Vitamin D, seems to be the miracle supplement as research turns up more benefits. In my recent travels, along the Inside Passage in Alaska, I worried about the many “round” people from the cruise ships. They may not have gotten a diagnosis of diabetes from their doctor. But they may, like many of us, walk around leading what seems like normal lives with pre-diabetes.
Dr. Steve Chaney describes the condition in his recent newsletter. [To read the whole letter, go to Resources: Diabetes is a deadly scourge.] He says that when we become overweight our tissues become insulin resistant. Initially our pancreas responds by pumping out more insulin to keep our blood sugar levels near normal. It also starts releasing fatty acids into the bloodstream.
At this stage our blood sugar levels are pretty well under control, but our blood levels of insulin and fatty acids are higher than normal.

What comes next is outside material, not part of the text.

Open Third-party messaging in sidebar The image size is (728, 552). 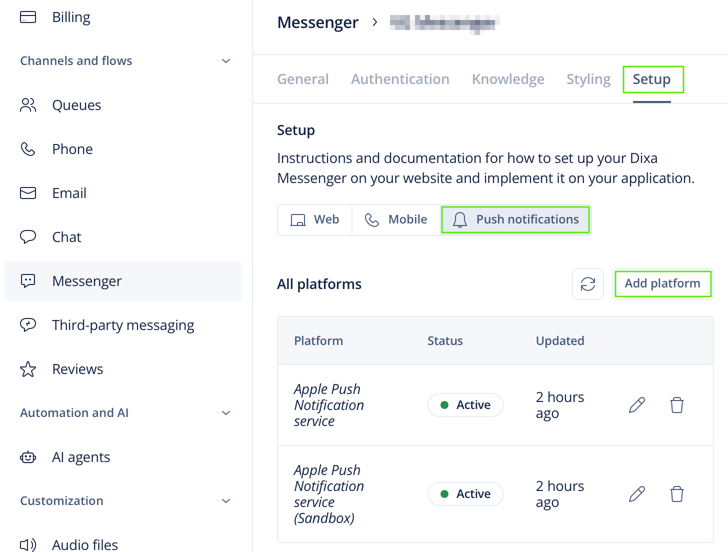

We are asymptomatic for the most part, so many of us never realize that we have a problem.
And lots of us are pre-diabetic!
My grandfather on my mother’s side was diabetic. He was a Swede-Finn, emigrating to New York City in around 1900 and joining the dock builders union. He worked hard, driving piles, helping construct the Brooklyn Bridge and the piers along New York’s maritime harbor. Then he sat down. His knees hurt. His hands hurt. His back hurt. He had arthritis and moving his body hurt. Then he developed diabetes.
My mother was never diagnosed with diabetes. I suspected her of being very close to slipping from pre-diabetic to diabetes in the last 10 years of her life. Her shoulders hurt. Her hands hurt. She had old age arthritis at 55 and began taking Motrin. I remember her and my father both taking drugs for their aches and pains when I was in high school. They both slowed down, walking less and less. She was never diagnosed with diabetes. She died of pancreatic cancer.

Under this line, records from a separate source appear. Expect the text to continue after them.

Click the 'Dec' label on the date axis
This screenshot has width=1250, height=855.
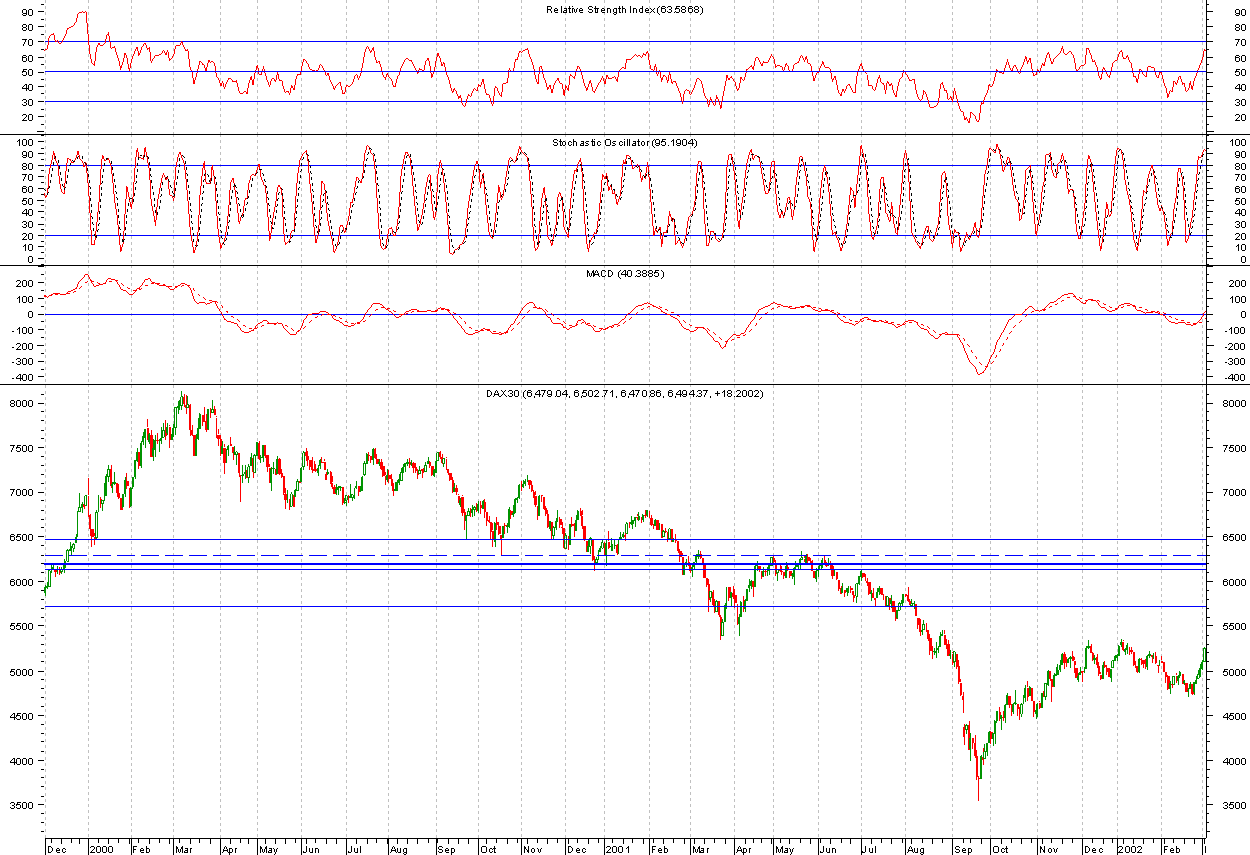pos(58,847)
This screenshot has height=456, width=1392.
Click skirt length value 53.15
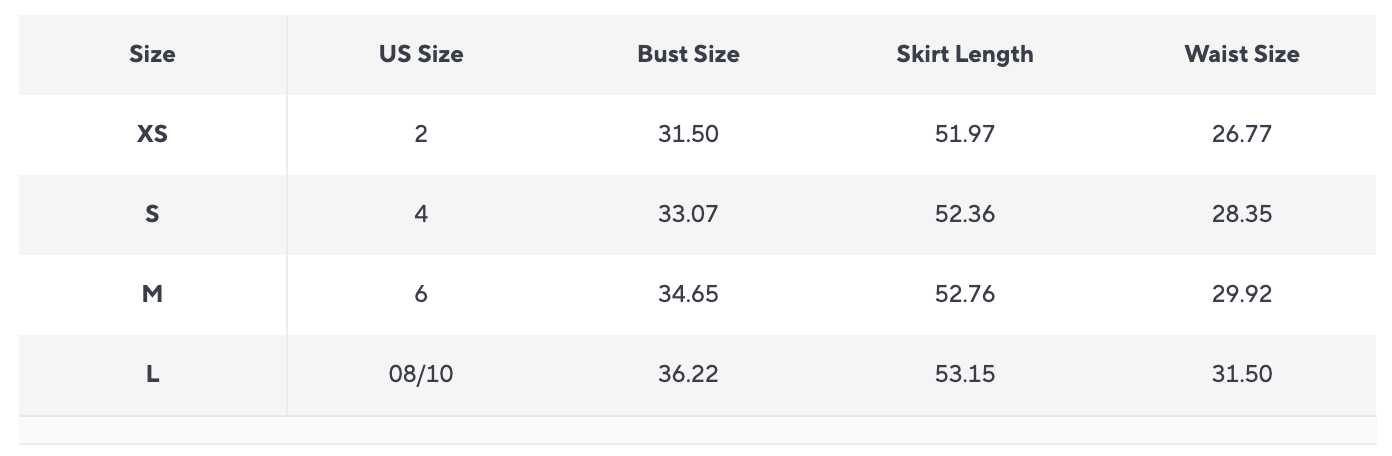coord(965,374)
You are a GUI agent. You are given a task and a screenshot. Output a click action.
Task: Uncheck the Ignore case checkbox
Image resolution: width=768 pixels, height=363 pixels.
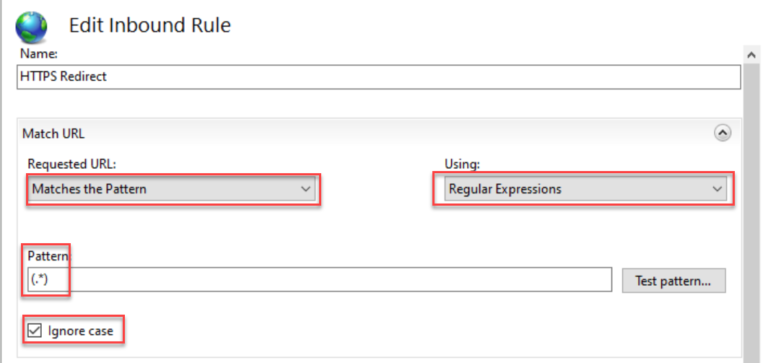pyautogui.click(x=34, y=331)
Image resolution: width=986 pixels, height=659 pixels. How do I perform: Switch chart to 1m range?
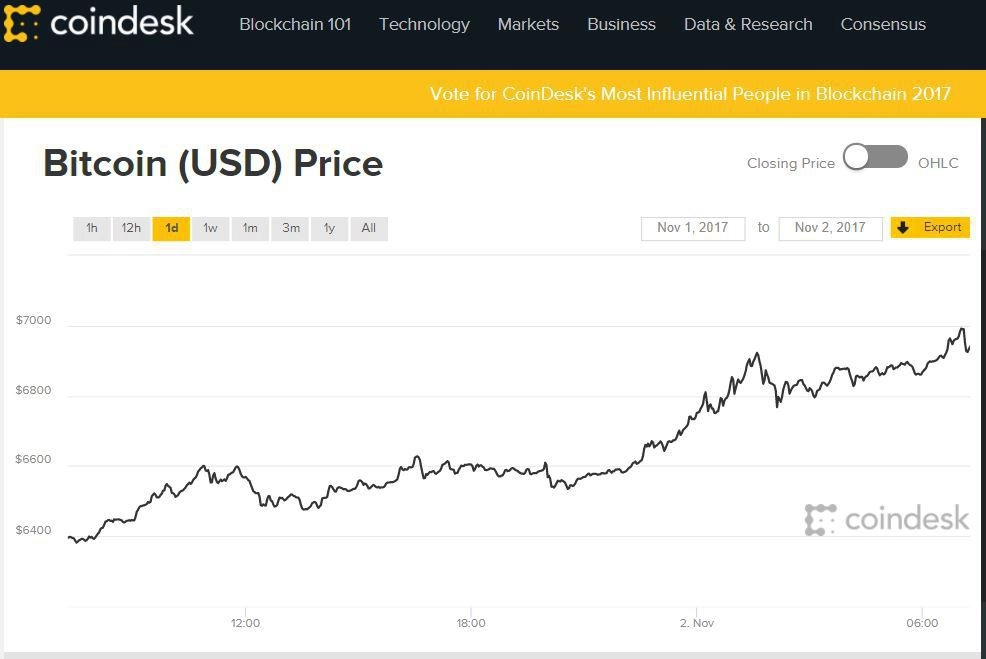coord(250,228)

This family history is a major driver for me to stay slim and active in spite of major arthritis.
Dr. Chaney points out that there are several published clinical studies showing that lifestyle changes (weight loss, exercise and a healthy diet supplying all of the essential nutrients) can significantly reduce the progression of
pre-diabetes to type 2 diabetes.
This is a blog about managing arthritis. See how stiff joints, slowing down, mild and more severe osteo-arthritis, the kind that comes with aging, can be part of the pre-diabetic cluster of conditions? The primary focus of Dr. Chaney’s article is the research about the benefit of Vitamin D on keeping the pancreas healthy. Make no mistake, however, Vitamin D by itself will not prevent diabetes.
Do not let your aches and pains keep you from moving. Keep those joints active to the maximum extent of their flexibility.

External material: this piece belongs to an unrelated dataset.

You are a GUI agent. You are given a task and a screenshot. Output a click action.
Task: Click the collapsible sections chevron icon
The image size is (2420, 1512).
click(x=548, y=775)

Take Vitamin D if you are over weight and suspect you are pre-diabetic. But there is no magic bullet.
I was talking with a young woman today who says she doesn’t want to take pills. I’m all for avoiding medicines if possible. It was a major challenge for me to understand vitamins are food supplements, foodlets, if you will. Yes, they are in pill form. I seldom refer to my vitamins as pills. They are my supplements. I take them to fill in the gaps and to compensate for the sluggish utilization of nutrients that comes with age. We do not make Vitamin D from the sun the way we did when we were 10.
We are going into the winter months when those of us in the north will get less and less sun exposure. Why not supplement with Vitamin D3? Especially if you are little round in the middle. Then, by all means, consider the 180 Turnaround program for losing those extra pounds. You’ll be thrilled with how much easier it is to move with even 10 pounds less to carry around.